WILMINGTON, Del. — The jury in Hunter Biden’s felony gun trial was under strict orders from the judge not to discuss the case during the six days of testimony.

Once they began deliberating Monday afternoon, the dozen jurors took a hand vote — and found they were divided evenly over his guilt.

Juror No. 10, a 68-year-old White man, settled in for a long ordeal. Instead, by Tuesday morning, the panel had quickly coalesced around a guilty verdict, he said in an interview.

“There was a lot of key evidence we had to go back and look at,” said the juror, who declined to give his name over concerns that he could face public recriminations. Among the most important evidence, he said, was the firearms transaction record that included a question asking, in present tense, whether the buyer was using or addicted to a controlled substance.

Biden checked the “no” box — an answer prosecutors called a lie but defense attorneys argued was true because Biden believed he had quit drugs on the day in October 2018 when he purchased the .38-caliber Colt revolver.

“In our minds, that didn’t play a big factor. That was only one day,” the juror said of the defense argument. “And we all know that Hunter relapsed so many times, so at what point do you say you’re not an addict? And leading up to that, Hunter was trying to buy drugs right up to the day before he bought” the gun.\

The jury took three hours, split over the two days, to unanimously vote to convict Biden on three felony counts, a decision that could reverberate in the 2024 presidential election. President Biden altered his schedule Tuesday to travel to Wilmington after the verdict, with first lady Jill Biden comforting their son in the courthouse.

The jury included a substitute teacher, a former Secret Service employee and multiple gun owners. Six were men and six were women. Most were people of color, and their ages appeared to range from mid-20s to 70s. Their names were not made public by the court, an effort to protect their safety, authorities said.

Juror No. 10 said that despite the historic nature of the conviction, he did not think the case had been politicized inside the courtroom.
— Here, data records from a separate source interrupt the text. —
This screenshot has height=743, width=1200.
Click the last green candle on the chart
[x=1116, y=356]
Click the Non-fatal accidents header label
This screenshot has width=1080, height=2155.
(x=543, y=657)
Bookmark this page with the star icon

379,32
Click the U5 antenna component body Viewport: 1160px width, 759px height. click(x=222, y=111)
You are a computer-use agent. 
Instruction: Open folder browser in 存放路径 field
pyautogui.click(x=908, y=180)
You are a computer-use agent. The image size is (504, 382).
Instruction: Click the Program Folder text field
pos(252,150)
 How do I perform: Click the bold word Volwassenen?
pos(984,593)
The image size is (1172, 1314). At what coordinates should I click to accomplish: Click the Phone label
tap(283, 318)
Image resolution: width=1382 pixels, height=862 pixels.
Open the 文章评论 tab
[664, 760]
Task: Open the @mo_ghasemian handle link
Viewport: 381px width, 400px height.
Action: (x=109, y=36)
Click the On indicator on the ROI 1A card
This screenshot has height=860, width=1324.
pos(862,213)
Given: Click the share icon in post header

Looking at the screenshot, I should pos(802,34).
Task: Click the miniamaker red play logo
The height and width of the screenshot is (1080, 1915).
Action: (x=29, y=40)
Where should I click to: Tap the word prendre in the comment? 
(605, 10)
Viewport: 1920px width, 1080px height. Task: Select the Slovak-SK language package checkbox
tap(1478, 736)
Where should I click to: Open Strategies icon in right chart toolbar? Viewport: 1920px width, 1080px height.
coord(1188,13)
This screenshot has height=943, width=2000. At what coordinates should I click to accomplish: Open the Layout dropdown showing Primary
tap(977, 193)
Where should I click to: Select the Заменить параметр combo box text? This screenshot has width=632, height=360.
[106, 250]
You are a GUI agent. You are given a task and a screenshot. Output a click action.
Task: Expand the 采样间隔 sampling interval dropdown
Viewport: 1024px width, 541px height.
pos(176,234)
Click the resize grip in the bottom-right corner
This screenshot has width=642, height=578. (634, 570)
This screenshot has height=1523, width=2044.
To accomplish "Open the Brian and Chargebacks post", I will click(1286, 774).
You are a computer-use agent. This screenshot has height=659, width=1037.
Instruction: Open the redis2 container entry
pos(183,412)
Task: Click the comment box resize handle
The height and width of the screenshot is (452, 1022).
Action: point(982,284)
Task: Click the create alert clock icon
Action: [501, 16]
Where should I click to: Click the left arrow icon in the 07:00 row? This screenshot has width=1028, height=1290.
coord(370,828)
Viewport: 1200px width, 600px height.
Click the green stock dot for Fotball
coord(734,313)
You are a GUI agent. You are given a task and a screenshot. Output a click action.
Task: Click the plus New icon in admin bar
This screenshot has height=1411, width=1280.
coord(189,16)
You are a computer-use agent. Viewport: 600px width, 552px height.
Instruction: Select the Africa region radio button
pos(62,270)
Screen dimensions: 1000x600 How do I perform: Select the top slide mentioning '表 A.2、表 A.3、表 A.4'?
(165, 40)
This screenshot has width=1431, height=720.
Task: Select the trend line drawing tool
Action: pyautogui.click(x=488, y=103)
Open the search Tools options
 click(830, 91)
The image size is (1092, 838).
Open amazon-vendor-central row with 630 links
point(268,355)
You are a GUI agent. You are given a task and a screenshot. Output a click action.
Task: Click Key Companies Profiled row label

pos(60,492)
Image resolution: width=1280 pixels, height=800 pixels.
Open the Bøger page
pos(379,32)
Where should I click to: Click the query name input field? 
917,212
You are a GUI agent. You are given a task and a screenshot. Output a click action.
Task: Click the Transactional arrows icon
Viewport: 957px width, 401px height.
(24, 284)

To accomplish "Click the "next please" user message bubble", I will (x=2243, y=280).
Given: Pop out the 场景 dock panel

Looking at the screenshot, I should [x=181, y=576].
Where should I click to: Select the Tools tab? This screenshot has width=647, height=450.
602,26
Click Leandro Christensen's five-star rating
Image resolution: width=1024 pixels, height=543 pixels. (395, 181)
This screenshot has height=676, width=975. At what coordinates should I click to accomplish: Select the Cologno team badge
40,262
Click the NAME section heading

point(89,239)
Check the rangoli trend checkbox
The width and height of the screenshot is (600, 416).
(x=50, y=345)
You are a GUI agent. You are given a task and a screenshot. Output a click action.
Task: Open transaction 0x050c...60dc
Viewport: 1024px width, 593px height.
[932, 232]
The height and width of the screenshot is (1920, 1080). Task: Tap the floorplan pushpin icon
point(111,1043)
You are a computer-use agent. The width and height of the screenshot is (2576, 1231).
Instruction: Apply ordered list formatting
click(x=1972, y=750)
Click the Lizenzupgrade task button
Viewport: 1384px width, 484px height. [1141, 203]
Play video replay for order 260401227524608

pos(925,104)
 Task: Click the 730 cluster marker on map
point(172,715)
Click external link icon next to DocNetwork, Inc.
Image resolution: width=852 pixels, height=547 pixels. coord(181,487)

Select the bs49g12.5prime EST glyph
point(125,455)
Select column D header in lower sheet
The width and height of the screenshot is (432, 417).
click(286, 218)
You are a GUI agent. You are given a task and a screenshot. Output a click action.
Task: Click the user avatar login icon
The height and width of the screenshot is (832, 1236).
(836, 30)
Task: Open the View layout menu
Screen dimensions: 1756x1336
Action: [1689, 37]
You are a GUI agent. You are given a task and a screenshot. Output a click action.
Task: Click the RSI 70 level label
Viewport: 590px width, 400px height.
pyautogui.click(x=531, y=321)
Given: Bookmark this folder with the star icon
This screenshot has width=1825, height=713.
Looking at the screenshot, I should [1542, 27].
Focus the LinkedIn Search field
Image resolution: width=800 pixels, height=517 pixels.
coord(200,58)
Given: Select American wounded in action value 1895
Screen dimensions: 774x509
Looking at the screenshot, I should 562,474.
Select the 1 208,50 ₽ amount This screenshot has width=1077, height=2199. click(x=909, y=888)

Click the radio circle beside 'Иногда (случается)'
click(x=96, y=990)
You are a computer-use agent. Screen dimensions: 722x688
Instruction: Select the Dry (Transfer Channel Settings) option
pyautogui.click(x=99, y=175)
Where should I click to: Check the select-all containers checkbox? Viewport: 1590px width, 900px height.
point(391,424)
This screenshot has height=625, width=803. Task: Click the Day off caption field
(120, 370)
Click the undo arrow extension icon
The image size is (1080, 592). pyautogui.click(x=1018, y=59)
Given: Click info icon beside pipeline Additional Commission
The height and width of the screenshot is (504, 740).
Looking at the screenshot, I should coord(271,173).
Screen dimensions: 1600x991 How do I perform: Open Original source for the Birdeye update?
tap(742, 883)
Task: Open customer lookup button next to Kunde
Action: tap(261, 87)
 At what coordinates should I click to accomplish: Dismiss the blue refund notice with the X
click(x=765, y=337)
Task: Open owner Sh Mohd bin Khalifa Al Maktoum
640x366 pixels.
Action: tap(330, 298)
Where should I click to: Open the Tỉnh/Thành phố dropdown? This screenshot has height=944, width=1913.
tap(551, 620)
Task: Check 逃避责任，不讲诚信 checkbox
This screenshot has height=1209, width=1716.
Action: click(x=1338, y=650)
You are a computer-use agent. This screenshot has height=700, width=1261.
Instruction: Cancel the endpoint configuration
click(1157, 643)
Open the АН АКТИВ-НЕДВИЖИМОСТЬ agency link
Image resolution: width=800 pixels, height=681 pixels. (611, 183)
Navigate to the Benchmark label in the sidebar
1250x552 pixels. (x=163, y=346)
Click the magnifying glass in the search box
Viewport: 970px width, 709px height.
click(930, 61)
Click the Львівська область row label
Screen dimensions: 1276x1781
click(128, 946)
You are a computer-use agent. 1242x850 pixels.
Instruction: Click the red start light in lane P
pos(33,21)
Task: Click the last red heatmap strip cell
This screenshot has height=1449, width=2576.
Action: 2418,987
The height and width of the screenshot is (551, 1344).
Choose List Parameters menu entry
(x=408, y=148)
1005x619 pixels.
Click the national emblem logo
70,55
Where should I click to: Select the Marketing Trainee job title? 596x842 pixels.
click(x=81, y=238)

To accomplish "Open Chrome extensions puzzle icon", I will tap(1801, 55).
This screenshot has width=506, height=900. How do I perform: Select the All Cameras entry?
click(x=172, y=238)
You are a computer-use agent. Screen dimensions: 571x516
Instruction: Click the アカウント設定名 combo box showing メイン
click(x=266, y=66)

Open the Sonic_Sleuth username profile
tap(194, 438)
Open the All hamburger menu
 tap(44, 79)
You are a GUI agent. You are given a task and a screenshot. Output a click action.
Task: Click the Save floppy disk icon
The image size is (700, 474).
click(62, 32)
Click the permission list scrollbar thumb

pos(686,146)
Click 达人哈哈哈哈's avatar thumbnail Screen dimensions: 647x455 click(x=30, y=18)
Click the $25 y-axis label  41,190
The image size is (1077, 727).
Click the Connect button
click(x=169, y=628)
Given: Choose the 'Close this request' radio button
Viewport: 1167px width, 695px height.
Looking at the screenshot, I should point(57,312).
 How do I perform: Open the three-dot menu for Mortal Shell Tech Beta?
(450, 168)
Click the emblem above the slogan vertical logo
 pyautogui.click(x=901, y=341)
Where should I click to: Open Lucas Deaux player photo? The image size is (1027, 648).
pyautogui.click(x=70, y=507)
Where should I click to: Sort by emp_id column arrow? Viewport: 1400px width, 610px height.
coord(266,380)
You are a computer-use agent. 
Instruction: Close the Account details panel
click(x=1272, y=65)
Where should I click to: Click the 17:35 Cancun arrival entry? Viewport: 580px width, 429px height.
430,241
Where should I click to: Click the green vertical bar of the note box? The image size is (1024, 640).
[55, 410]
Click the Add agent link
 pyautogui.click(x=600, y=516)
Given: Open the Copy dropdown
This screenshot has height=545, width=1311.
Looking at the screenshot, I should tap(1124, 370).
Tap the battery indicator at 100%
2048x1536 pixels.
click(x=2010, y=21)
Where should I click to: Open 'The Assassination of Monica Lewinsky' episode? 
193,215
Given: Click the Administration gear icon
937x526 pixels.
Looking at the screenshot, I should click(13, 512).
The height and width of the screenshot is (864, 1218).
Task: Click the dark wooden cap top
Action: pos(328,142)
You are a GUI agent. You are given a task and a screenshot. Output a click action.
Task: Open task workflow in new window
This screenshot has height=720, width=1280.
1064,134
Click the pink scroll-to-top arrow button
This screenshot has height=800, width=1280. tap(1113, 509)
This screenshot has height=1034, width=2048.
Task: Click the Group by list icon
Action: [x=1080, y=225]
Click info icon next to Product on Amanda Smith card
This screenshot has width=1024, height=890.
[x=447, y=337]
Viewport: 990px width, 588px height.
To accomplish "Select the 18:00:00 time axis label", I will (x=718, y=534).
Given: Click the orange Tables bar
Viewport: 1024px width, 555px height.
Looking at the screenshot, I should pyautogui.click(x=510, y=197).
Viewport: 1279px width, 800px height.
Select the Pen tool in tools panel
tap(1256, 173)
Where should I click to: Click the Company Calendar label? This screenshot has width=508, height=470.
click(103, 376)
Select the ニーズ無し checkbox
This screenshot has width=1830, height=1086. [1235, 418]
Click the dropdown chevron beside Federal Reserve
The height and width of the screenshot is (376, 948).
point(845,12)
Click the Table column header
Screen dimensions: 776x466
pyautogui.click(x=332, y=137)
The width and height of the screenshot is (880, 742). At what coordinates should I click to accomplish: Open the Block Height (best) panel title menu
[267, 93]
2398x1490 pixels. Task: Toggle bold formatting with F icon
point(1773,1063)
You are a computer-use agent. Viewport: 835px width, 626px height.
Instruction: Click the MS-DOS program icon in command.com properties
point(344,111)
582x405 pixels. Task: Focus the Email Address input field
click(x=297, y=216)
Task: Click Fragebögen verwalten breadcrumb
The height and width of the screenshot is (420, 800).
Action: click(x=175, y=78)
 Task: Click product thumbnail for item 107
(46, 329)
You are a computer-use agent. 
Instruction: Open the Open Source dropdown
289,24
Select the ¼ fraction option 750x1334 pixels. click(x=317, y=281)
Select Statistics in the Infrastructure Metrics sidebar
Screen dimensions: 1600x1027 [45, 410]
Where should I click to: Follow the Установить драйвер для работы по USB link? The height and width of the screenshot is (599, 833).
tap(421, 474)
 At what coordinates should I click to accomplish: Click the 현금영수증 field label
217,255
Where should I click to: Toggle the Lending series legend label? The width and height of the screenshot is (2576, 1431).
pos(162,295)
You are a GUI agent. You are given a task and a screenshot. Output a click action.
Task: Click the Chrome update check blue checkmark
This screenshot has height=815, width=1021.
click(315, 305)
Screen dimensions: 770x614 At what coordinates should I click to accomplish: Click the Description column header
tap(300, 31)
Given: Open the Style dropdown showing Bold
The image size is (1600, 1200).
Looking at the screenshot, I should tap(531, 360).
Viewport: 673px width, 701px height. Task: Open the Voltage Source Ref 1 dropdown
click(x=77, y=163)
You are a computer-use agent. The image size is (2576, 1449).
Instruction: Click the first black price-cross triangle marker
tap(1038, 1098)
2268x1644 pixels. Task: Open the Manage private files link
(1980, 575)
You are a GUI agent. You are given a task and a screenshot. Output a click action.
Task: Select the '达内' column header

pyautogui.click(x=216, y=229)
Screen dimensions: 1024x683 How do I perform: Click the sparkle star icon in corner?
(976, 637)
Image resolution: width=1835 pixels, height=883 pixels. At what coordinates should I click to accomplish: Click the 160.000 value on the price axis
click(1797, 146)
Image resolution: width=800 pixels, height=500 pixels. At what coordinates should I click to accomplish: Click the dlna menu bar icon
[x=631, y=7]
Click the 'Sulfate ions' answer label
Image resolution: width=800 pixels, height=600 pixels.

President Biden’s “name was brought up once during trial, when it sunk in a little bit: The sitting president’s son is on trial,” he said. “That was hard, but you kind of put it out of your mind.”

Some jurors confessed that they didn’t initially recognize the first lady, who was a constant figure sitting behind Hunter Biden in the courtroom gallery.

“People were saying, ‘I didn’t even know what President Biden’s wife looked like,’” juror No. 10 said, adding that he felt badly that Hunter Biden’s daughter, Naomi Biden, was called to testify.

The juror added that Hunter Biden should not be imprisoned. He noted that Biden did not press charges against Hallie Biden, his late brother Beau’s widow, after learning from police that she had thrown his firearm into a public trash can 11 days after he purchased it.

Hunter Biden also told authorities he did not want the gun back, a decision that might have helped lead to his indictment years later, the juror said.

“I really don’t think that Hunter belongs in jail,” he said. “Had he taken possession of that gun, we might not even have had a trial.”

Though Hunter Biden did not testify, the juror said that audio clips played in court of him narrating his biography, “Beautiful Things,” proved damning.

“Hunter didn’t testify, but by all counts he did testify through the book because that was his words,” he said. “And he chose to have it on audio, so when you have it on audio, and he’s writing that book and he’s telling you, ‘I’m an addict’ — that has to play a part. You can’t help but think of him admitting to himself that he was an addict.”